Из всего экипажа и пассажиров лишь шесть человек, закаленных множеством превратностей судьбы, четко представляли себе, что их ждет; остальные же будущие колонисты были женщинами, детьми и робкими мужчинами. Незнакомые пейзажи, неизведанная сельва, источающая манящие ароматы новых цветов и фруктов, влекли к себе и в то же время пугали. И теперь все они столпились у борта, чтобы посмотреть на тех, кому предстояло стать их проводникам и и наставниками на том трудном пути, на который им предстояло ступить.

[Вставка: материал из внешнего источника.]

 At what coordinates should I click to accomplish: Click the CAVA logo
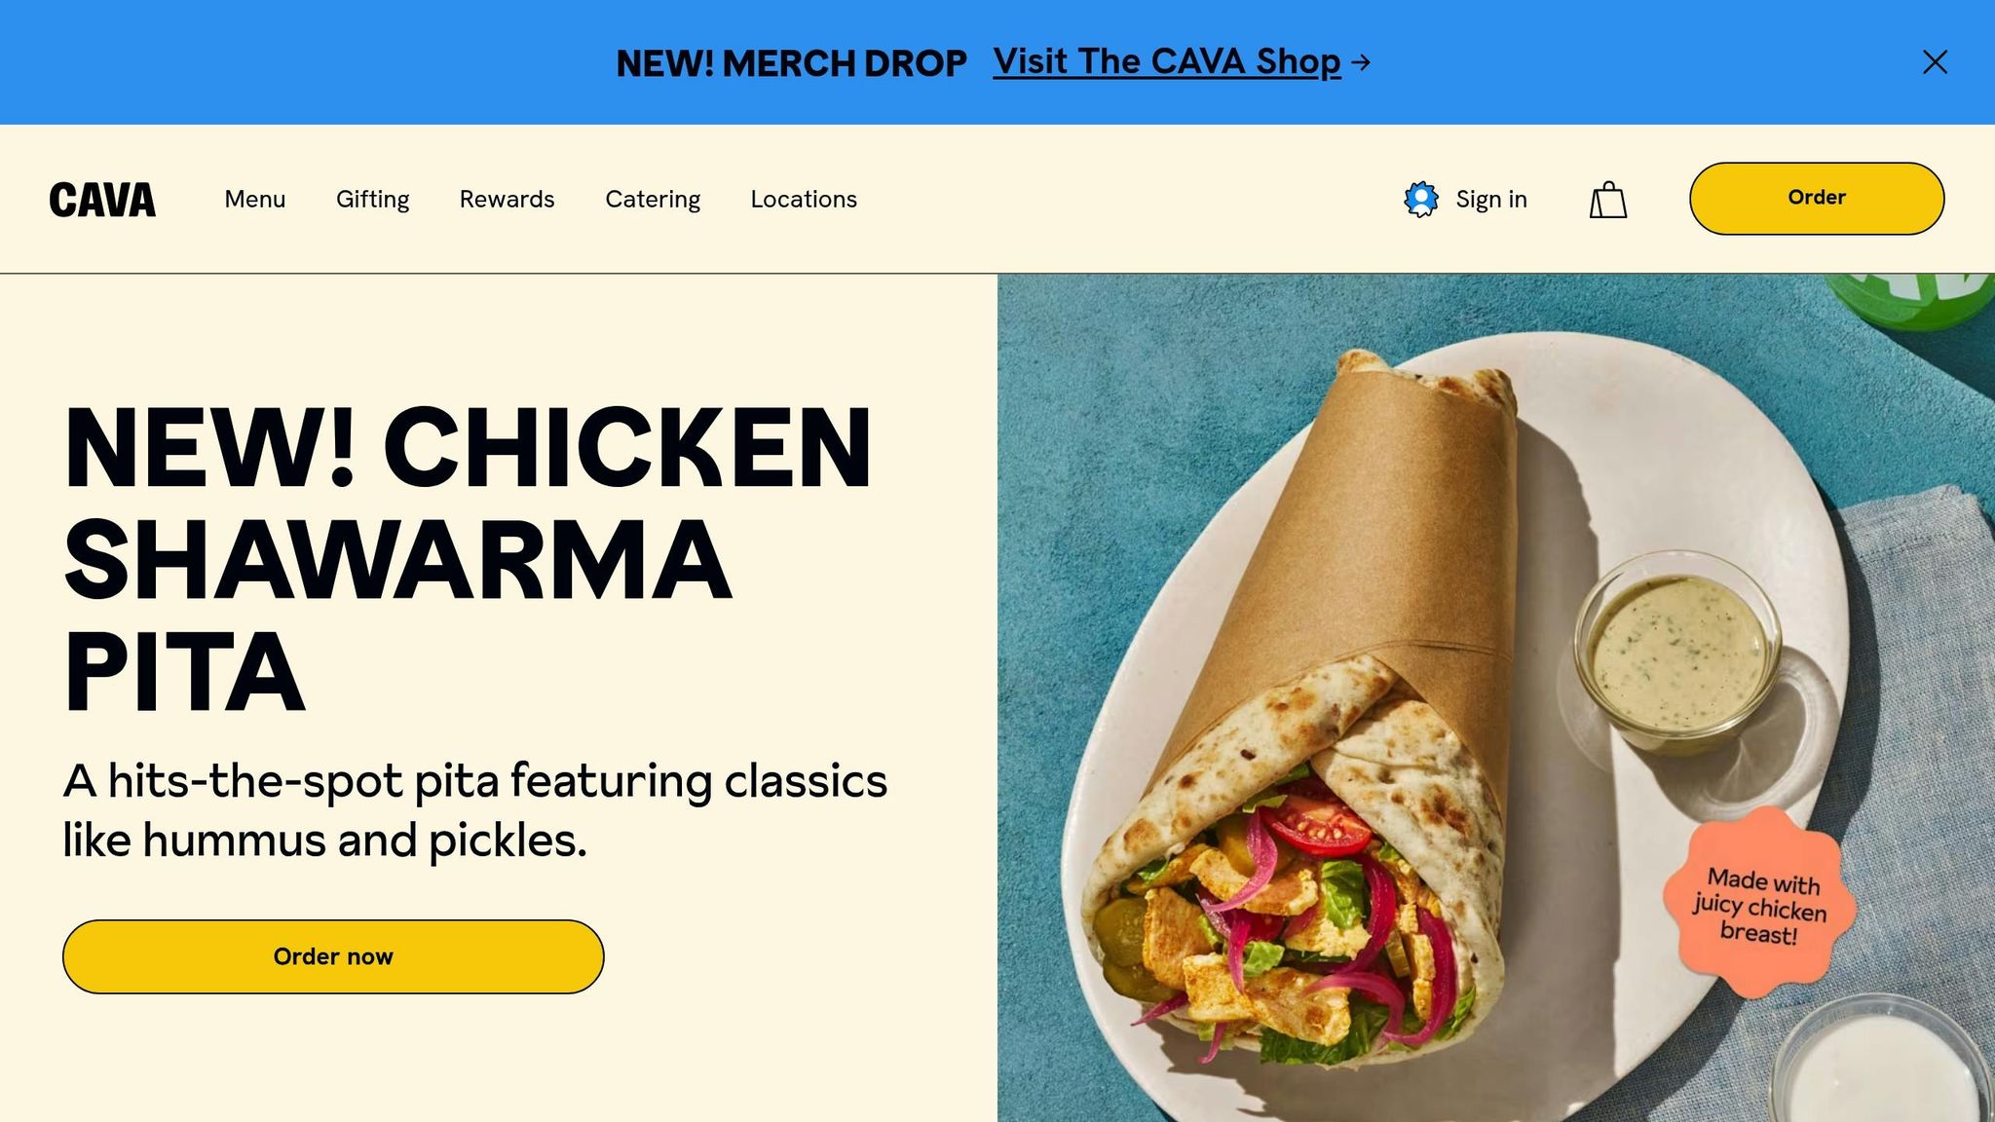coord(102,200)
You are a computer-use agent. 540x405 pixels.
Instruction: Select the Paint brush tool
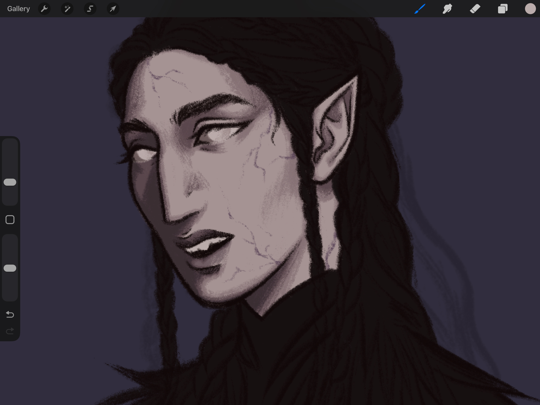(x=420, y=9)
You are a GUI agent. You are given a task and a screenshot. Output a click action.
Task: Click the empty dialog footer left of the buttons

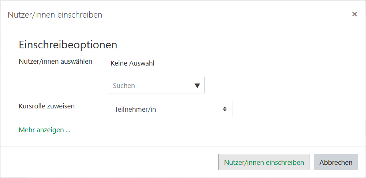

Ингрид, Сьенфуэгос, Гаитике, Арайя и Бонифасио Кабрера приветствовали всех поочередно, после чего канарец поднялся в рубку и, дождавшись, когда смолкнет гул голосов, объявил:

— Прежде всего, я хочу поприветствовать вас в Индиях и пожелать счастья и всяческих благ в Новом Свете, — он нервно откашлялся, поскольку не привык к произносить длинные речи, после чего продолжил: — А кроме того, хочу напомнить, что сейчас вам предоставляется последняя возможность передумать, если у кого-то вдруг возникли сомнения, стоит ли идти до конца.

Большинство выглядело растерянно и смущенно. Наконец, одна женщина, к ногам которой жались двое детишек, решилась заговорить, и в голосе ее прозвучало беспокойство:

— А почему мы должны передумать, сеньор? Или есть что-то такое, о чем вы не сказали нам раньше? Какая-нибудь неизвестная опасность?

— Да нет, ничего такого, насколько я знаю, — поспешил заверить канарец. — Но вон та линия на горизонте — остров Эспаньола; там есть несколько поселений, а также порт, откуда вы в крайнем случае сможете отплыть домой.

— Нам некуда возвращаться, — раздался чей-то голос. — Ни у кого из нас нет дома.

— Это хорошо, — кивнул Сьенфуэгос. — В подобных ситуациях ностальгия оказывается злейшим врагом, — он вновь ненадолго замолчал, после чего продолжил: — Но я хочу, чтобы вы поняли: там живут люди, которые мечтают разбогатеть, добывая золото и жемчуг, а также обращая туземцев в рабов и заставляя их работать на плантациях сахарного тростника... — он пристально наблюдал за ними, словно стараясь понять, о чем они думают. — Но там, где будем жить мы, золото и жемчуг ничего не стоят, сахарный тростник — не более чем сырье для приготовления сладостей, а рабства там нет и никогда не будет. Каждый будет работать сам на себя и вносить свой вклад в общее дело.